* [Passage provided]
------------------------------------
A little closer inspection suggests that this particular house has long been rented out to students rather than being occupied by loving owners: the paint is peeling and there is a general dishevelled air.

It was at this house that a black 27-year-old stripper was allegedly gang-raped by members of the university's almost exclusively white lacrosse team at a late night party at which she and another black woman, Kim Roberts, had been hired to perform. The alleged incident has created a storm, not just within the university, but across the country, highlighting some of the nation's more obvious faultlines and triggering a re-examination of the issues of race, class and gender. The alleged attack took place six weeks ago and yet the controversy has barely been out of the headlines. Two players - Reade Seligmann, 20, and 19-year-old Collin Finnerty - have been charged with raping the single mother-of-two and released on bail.

This week the controversy will intensify. The prosecutor, Mike Nifong, has indicated that he expects to charge a third member of the 46-strong squad. In addition, any day will see the publication of an investigation commissioned by the university into the lacrosse team. It is expected to highlight some of factors that could lie behind this incident.
------------------------------------
* [Supplied entries]
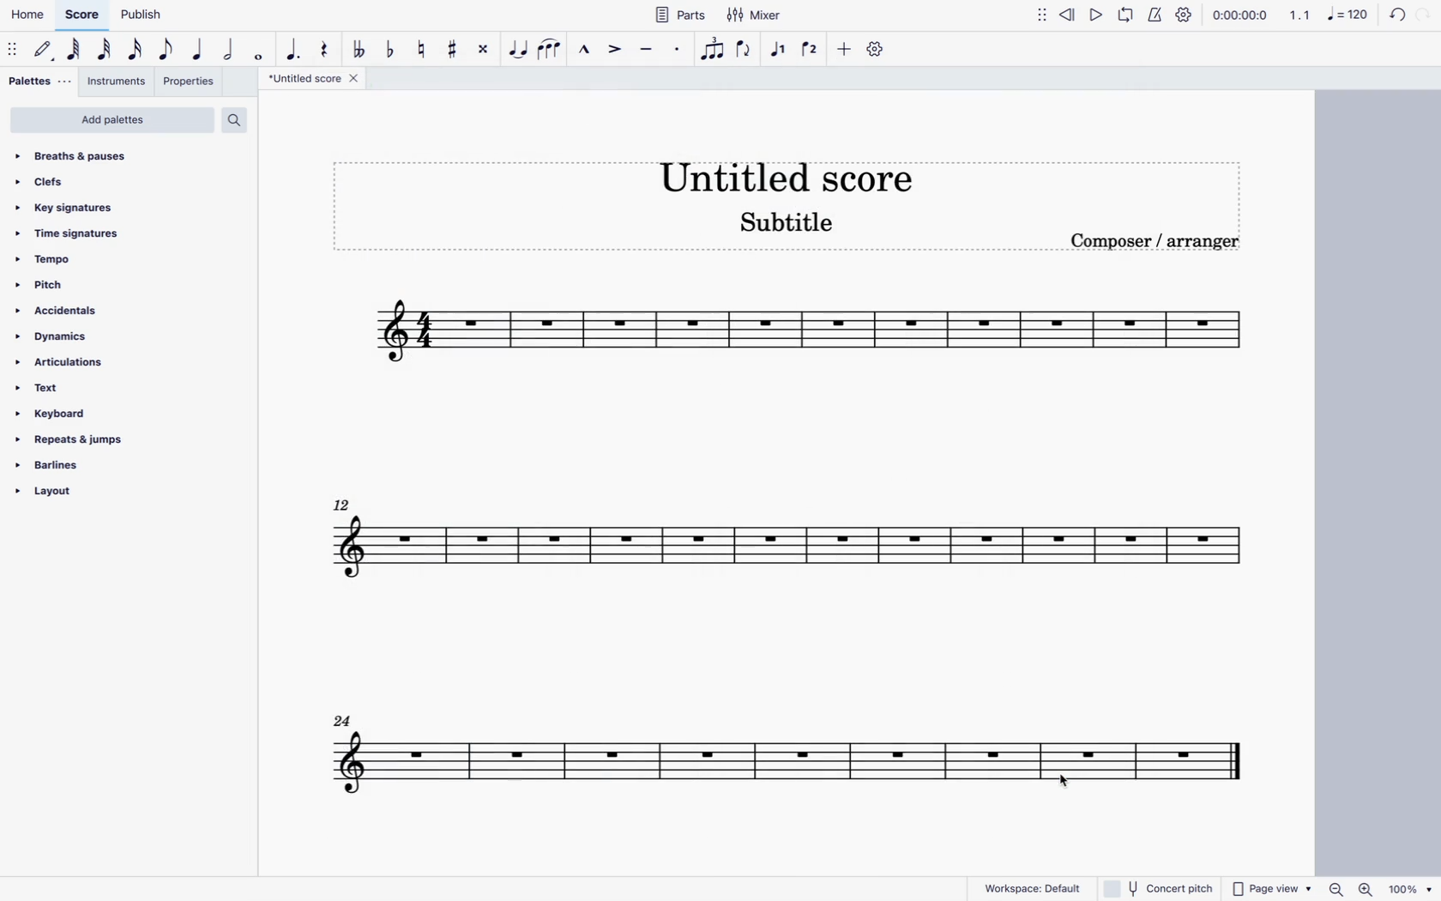  What do you see at coordinates (1300, 13) in the screenshot?
I see `1,1` at bounding box center [1300, 13].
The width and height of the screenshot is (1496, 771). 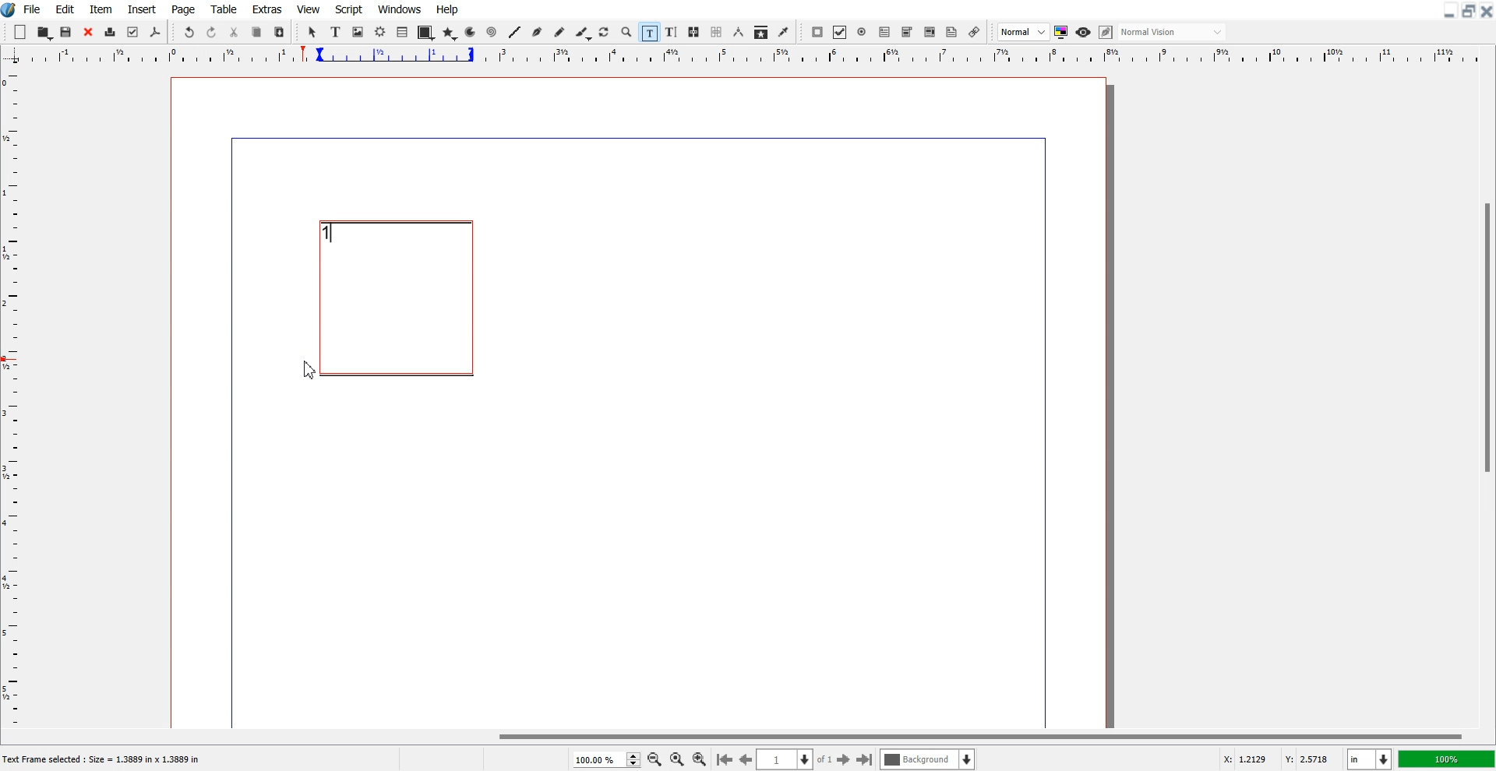 What do you see at coordinates (450, 33) in the screenshot?
I see `Polygon` at bounding box center [450, 33].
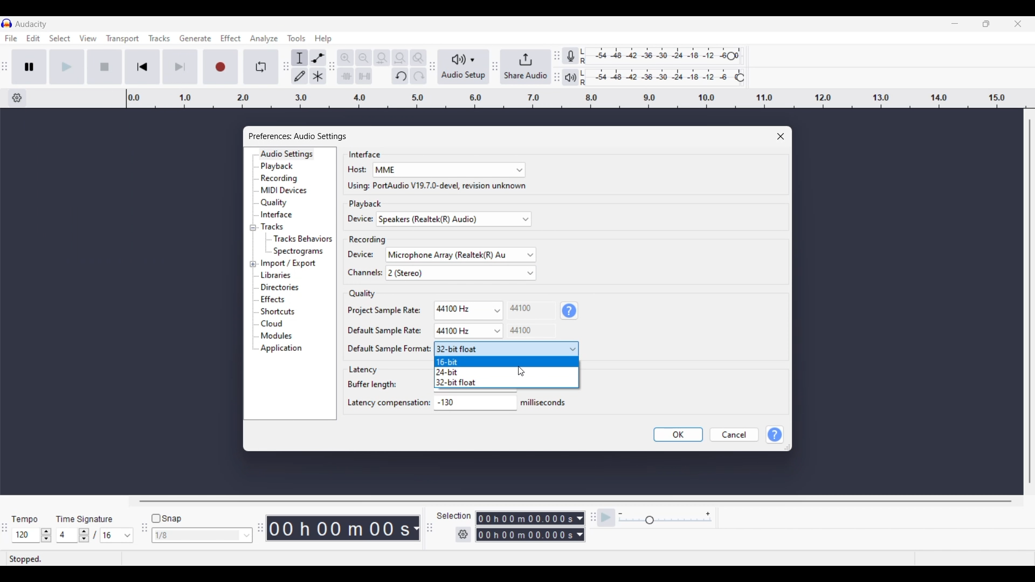 The height and width of the screenshot is (582, 1035). What do you see at coordinates (1029, 301) in the screenshot?
I see `Vertical slide bar` at bounding box center [1029, 301].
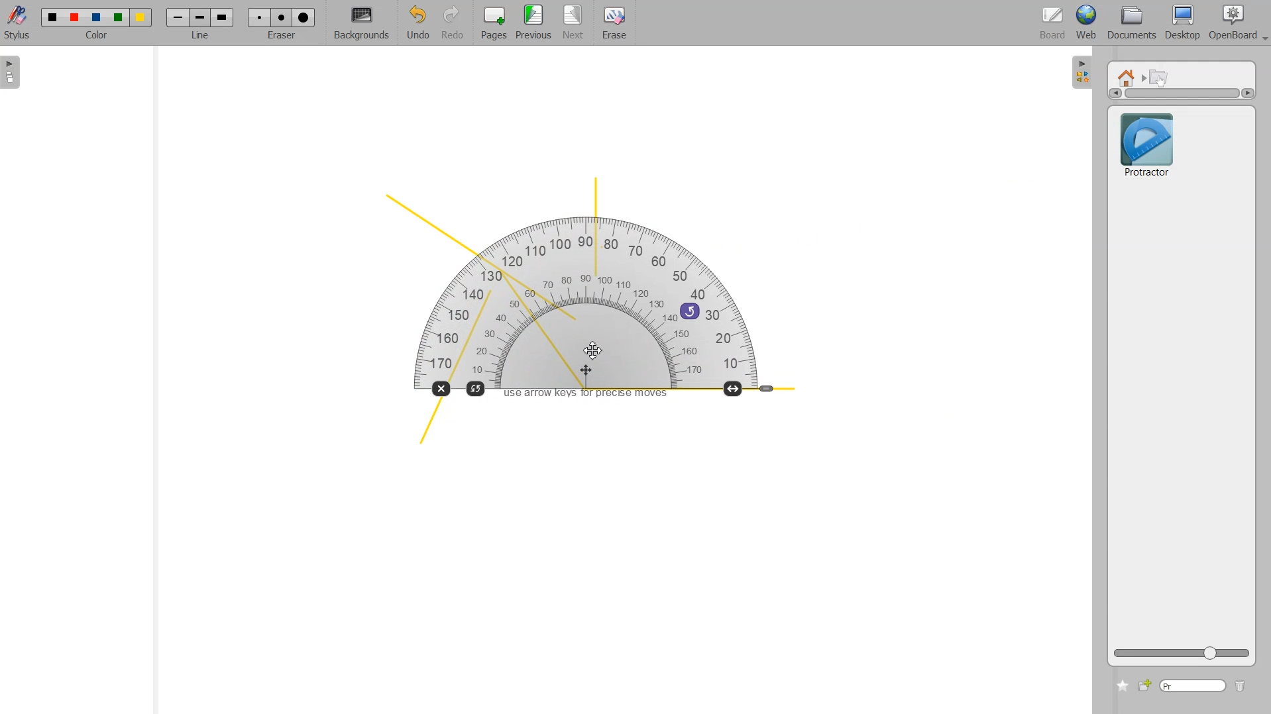 The width and height of the screenshot is (1271, 714). Describe the element at coordinates (281, 17) in the screenshot. I see `Erase` at that location.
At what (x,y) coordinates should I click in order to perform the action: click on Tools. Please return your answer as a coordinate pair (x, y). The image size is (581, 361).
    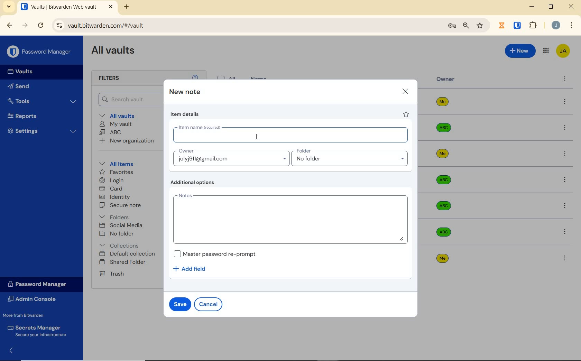
    Looking at the image, I should click on (42, 100).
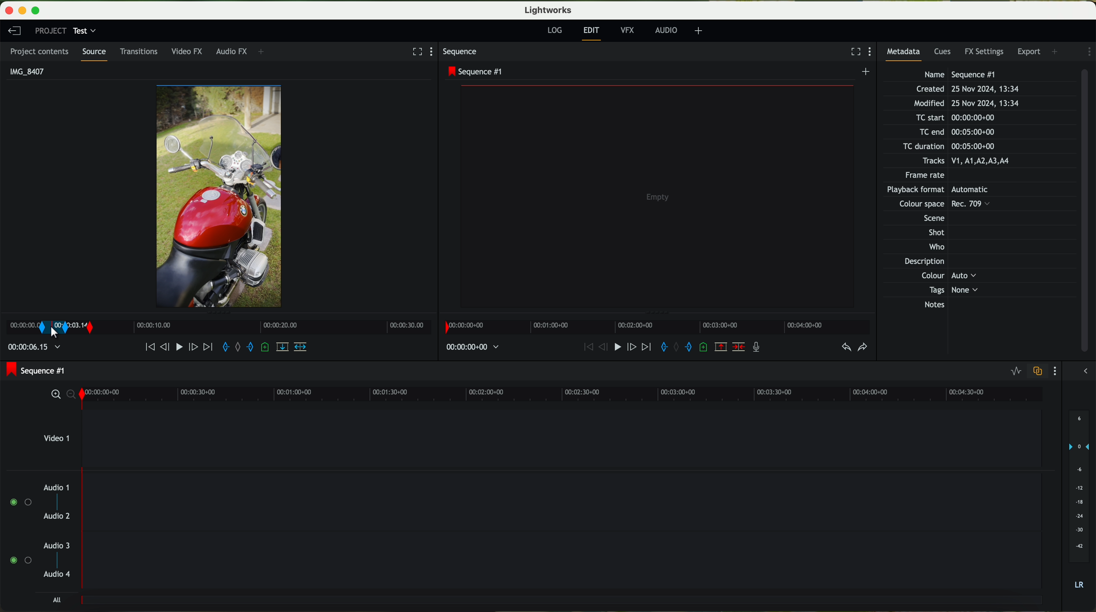 This screenshot has width=1096, height=612. I want to click on right click, so click(55, 333).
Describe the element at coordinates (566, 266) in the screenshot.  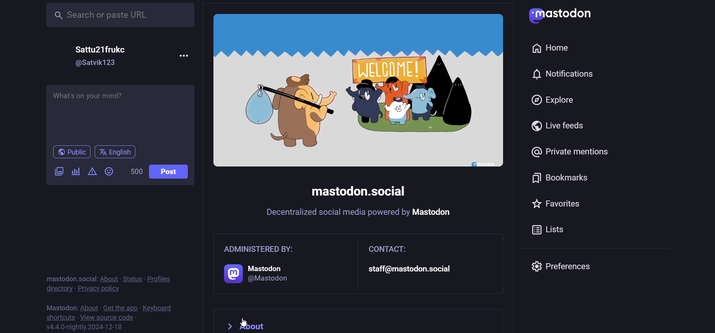
I see `preferences` at that location.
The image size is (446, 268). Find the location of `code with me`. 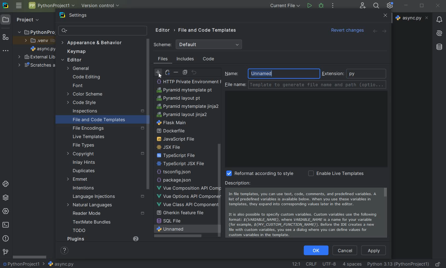

code with me is located at coordinates (363, 6).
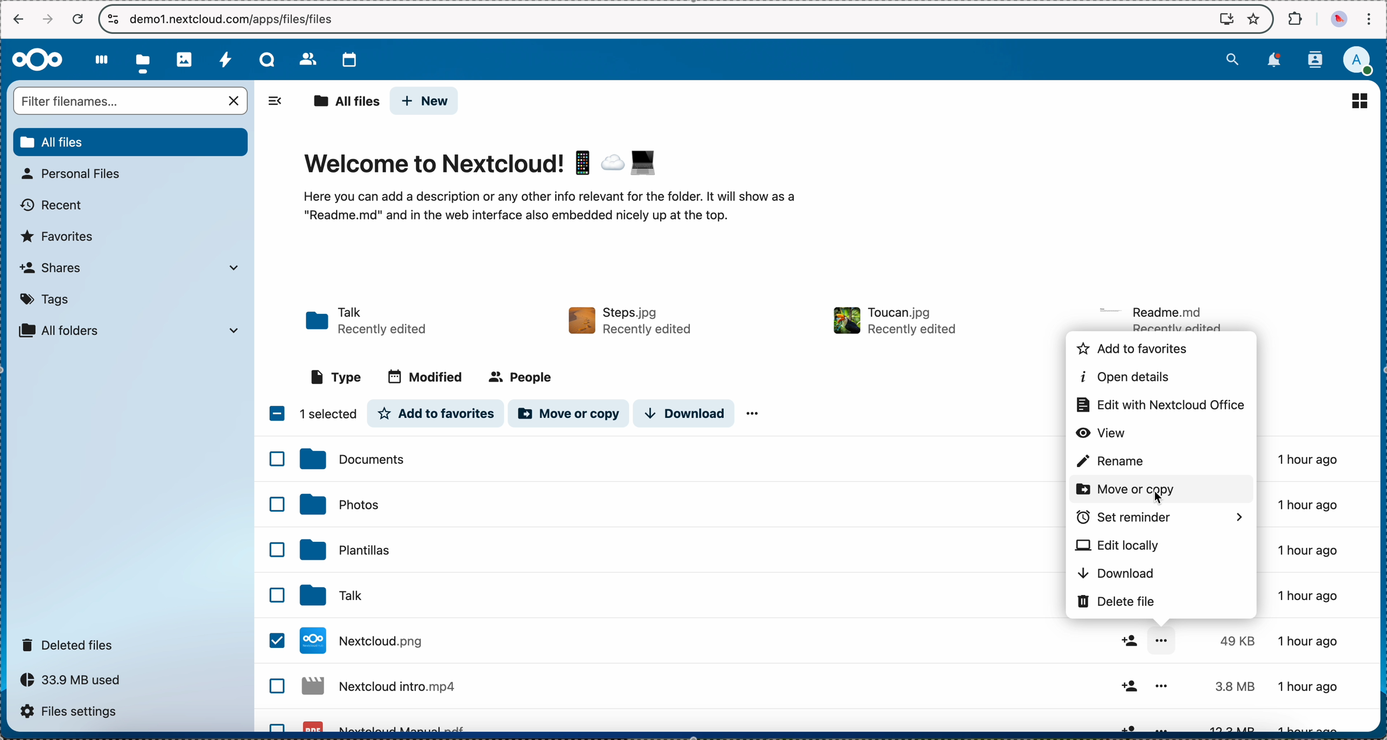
------------------------------------
* [Problem 1] Render this sentence from the article on the lacrosse team case into Spanish: "The alleged attack took place six weeks ago and yet the controversy has barely been out of the headlines."
* [Problem 2] According to the article on the lacrosse team case, who is the prosecutor who expects to charge a third member of the squad?
* [Problem 3] Carry the article on the lacrosse team case forward from its final sentence.

* [Task answer 1] El presunto ataque tuvo lugar hace seis semanas y, sin embargo, la controversia apenas ha salido de los titulares.

* [Task answer 2] Mike Nifong.

* [Task answer 3]
"People have been trying to deal with the battle of good liberals fighting with themselves in believing [the allegations of] the rape victim or else believing in rights of the defendants," said Jacob Remus, 25, a post-graduate history student who had just walked past No 610. "There is also a disagreement about what lens to see this through - race, privilege, class or culture ... [I think] it's all of the above."

Those who seek to frame the incident as a simple clash between black and white, privileged and dispossessed, do not have to work hard. Duke University, a private college where students pay annual fees of $32,409 (£17,720) and where 71 per cent are white, has long been considered a bastion of privilege.

A stroll around the vast campus - established at its current location in 1892 with money from a tobacco baron - gives a clue as to the attractions of Duke. There are carefully sculpted grounds, avenues of mature trees and splendid buildings built around a Gothic chapel. An atmosphere of quiet entitlement pervades.

Three miles away stands North Carolina Central University (NCCU), a state institution and historically black, at which the alleged victim is a student. By most standards the campus would be considered small yet neat and in the past six years it has received $120m investment, but in comparison to Duke it seems utterly impoverished. In-state students pay just $3,146. More than 90 per cent of students are black.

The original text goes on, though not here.